A BCL was placed post-debridement in all patients. Data were analyzed for sex, age, breed, duration of clinical signs prior to DBD; number of debridements required before healing was achieved; contact find more lens retention, complications attributed to DBD, and additional surgical interventions were required
to achieve healing. Results The median time to first recheck examination was 7days (IQR 79days) with 28/40 (70%) of cases healed at this examination. The mean time to second recheck examination was 15.5 +/- 5.5days with 37/40 (92.5%) healed by this examination. The median time to final recheck examination was 19days (IQR 1835.5days) with a range of 1852days. All cases resolved by the third and final recheck examination. A second DBD/BCL was performed in 5/40 (12.5%) of cases. The BCL retention rate was 95% over all examination time points. No case required a keratectomy or other surgical intervention to achieve healing. The only complication observed was one case of suspected bacterial keratitis post-DBD/BCL. Conclusions Results suggest that DBD/BCL is safe and effective for treatment of canine SCCED.”
“OBJECTIVES: The pool of potential candidates for pleural empyema is expanding.
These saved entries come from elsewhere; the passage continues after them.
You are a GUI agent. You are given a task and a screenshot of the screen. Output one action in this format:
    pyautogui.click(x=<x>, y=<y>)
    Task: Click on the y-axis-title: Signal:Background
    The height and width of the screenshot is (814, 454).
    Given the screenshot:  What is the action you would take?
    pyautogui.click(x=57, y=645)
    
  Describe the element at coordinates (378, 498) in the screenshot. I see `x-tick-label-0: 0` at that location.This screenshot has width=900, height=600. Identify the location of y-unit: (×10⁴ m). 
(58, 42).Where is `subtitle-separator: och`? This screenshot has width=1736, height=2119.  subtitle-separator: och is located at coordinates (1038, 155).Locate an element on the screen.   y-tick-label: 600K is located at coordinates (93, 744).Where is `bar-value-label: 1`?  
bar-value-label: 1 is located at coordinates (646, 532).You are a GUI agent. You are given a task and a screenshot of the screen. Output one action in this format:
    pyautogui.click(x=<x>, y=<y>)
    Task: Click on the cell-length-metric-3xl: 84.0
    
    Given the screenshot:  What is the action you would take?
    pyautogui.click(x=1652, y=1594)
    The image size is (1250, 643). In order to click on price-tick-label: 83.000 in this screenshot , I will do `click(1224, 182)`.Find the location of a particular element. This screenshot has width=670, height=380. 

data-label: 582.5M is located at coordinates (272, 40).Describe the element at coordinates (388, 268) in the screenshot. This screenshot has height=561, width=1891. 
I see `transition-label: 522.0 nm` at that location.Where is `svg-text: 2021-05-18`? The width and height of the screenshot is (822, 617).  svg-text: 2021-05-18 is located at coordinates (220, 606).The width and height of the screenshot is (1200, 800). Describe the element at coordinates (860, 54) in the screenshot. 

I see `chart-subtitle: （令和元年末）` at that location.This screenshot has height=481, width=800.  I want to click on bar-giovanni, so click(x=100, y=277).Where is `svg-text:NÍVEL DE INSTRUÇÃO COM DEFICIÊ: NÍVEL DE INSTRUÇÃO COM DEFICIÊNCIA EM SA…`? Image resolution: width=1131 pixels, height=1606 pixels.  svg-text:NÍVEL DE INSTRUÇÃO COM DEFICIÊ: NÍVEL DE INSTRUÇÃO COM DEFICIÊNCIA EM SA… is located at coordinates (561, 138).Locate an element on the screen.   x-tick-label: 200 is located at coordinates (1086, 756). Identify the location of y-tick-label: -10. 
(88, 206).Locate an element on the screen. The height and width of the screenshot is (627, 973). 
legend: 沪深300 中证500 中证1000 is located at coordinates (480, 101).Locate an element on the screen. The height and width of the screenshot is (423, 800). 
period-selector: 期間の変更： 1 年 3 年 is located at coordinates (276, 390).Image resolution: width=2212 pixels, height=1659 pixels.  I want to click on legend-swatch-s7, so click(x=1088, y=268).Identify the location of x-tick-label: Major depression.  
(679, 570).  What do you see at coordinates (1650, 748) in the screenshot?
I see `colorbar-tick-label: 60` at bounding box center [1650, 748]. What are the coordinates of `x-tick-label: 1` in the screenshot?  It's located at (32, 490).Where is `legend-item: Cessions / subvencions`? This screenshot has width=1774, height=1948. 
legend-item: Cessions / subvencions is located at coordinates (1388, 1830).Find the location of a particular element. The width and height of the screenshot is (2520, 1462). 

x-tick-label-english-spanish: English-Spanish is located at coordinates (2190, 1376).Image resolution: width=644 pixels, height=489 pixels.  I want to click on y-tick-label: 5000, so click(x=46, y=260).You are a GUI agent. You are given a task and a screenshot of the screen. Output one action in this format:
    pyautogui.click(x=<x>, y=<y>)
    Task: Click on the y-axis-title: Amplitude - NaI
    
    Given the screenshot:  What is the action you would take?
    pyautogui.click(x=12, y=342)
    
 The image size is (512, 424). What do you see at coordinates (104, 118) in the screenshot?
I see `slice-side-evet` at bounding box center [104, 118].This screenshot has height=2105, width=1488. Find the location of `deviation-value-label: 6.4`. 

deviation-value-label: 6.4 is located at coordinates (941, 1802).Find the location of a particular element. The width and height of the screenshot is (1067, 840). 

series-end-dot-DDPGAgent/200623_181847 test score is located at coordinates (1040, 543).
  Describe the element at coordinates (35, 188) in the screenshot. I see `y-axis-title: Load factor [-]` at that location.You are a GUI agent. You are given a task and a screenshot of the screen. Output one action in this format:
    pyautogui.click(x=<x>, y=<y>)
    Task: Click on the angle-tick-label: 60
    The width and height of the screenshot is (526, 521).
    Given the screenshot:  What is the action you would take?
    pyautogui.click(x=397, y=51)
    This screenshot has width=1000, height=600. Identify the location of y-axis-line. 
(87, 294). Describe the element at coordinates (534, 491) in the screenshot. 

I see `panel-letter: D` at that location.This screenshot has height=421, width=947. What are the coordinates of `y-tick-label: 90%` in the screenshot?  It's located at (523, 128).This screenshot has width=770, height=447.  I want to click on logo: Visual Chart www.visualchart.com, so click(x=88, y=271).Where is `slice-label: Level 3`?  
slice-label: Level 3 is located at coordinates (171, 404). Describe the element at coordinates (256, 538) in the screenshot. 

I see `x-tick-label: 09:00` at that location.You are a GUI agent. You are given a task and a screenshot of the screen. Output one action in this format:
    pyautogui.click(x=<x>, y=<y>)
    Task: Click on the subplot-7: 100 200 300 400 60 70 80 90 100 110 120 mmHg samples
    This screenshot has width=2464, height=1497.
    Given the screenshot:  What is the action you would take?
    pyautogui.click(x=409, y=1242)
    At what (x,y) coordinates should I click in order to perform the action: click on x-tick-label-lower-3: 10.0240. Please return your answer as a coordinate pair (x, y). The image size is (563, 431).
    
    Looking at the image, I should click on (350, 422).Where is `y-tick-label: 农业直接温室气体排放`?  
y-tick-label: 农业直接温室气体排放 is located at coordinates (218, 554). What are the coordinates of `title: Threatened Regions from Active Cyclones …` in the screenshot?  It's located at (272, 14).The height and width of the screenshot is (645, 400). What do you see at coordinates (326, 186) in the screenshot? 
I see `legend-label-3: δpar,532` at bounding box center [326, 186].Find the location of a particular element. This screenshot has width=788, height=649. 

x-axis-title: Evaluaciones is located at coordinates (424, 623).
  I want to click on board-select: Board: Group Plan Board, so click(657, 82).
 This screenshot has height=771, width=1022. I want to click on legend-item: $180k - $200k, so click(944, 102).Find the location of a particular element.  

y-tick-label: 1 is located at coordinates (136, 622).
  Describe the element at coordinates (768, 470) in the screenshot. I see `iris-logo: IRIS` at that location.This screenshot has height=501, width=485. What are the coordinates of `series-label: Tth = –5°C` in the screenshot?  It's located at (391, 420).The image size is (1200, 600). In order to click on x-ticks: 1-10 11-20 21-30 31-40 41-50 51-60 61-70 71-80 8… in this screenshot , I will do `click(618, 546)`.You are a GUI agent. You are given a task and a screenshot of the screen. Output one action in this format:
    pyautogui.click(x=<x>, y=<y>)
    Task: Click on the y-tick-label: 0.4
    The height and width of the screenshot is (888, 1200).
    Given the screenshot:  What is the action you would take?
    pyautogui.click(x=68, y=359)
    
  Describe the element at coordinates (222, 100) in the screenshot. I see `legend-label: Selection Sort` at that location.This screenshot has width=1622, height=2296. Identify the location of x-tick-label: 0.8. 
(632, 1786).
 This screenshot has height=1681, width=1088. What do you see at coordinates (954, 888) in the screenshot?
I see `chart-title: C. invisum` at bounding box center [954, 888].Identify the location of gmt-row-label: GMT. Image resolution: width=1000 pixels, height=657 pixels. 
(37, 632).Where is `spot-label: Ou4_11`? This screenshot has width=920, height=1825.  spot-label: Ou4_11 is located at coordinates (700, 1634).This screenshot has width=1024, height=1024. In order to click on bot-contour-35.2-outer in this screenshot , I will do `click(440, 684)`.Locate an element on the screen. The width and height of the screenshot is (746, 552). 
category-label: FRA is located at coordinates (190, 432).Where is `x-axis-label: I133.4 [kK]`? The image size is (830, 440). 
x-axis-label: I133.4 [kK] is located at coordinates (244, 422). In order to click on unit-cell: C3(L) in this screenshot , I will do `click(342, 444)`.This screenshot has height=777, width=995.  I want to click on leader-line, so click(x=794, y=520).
In a previous technical
report, we tested the feasibility of the minimally invasive insertion of a vacuum-assisted closure (Mini-VAC) system without the insertion of an Selleckchem GNS-1480 open-window thoracostomy (OWT). In this study, we describe a consecutive case series of complex pleural empyemas that were managed by this Mini-VAC therapy.
METHODS: In this retrospective study, we investigated 6 patients with multimorbidity (Karnofsky index <= 50%) who were
consecutively treated with Mini-VAC for a primary, postoperative or recurrent pleural empyema BAY 11-7082 between January 2011 and February 2012.
RESULTS: Local control of the infection and control of sepsis were satisfactory in all 6 of the patients treated by Mini-VAC therapy. The suction used did not create any air leaks or bleeding from the lung or mediastinal structures. Mini-VAC therapy allowed a reduction of the empyema cavity and improved the re-expansion of the residual lung. Mini-VAC therapy resulted in a rapid eradication of the empyema. The chest wall was closed in all patients during the first hospital stay. All patients left the hospital in good health (Karnofsky index > 70%) and with a non-infected pleural cavity at a mean of 22 +/- 11 days after Mini-VAC installation. Pleural empyema was not detected in any of the 6 patients at the 3-month follow-up appointment.
CONCLUSIONS: The Mini-VAC procedure with the abdication of an OWT offers a rapid treatment for complex pleural empyema with minimal surgical effort and the opportunity for a primary closure of the empyema cavity.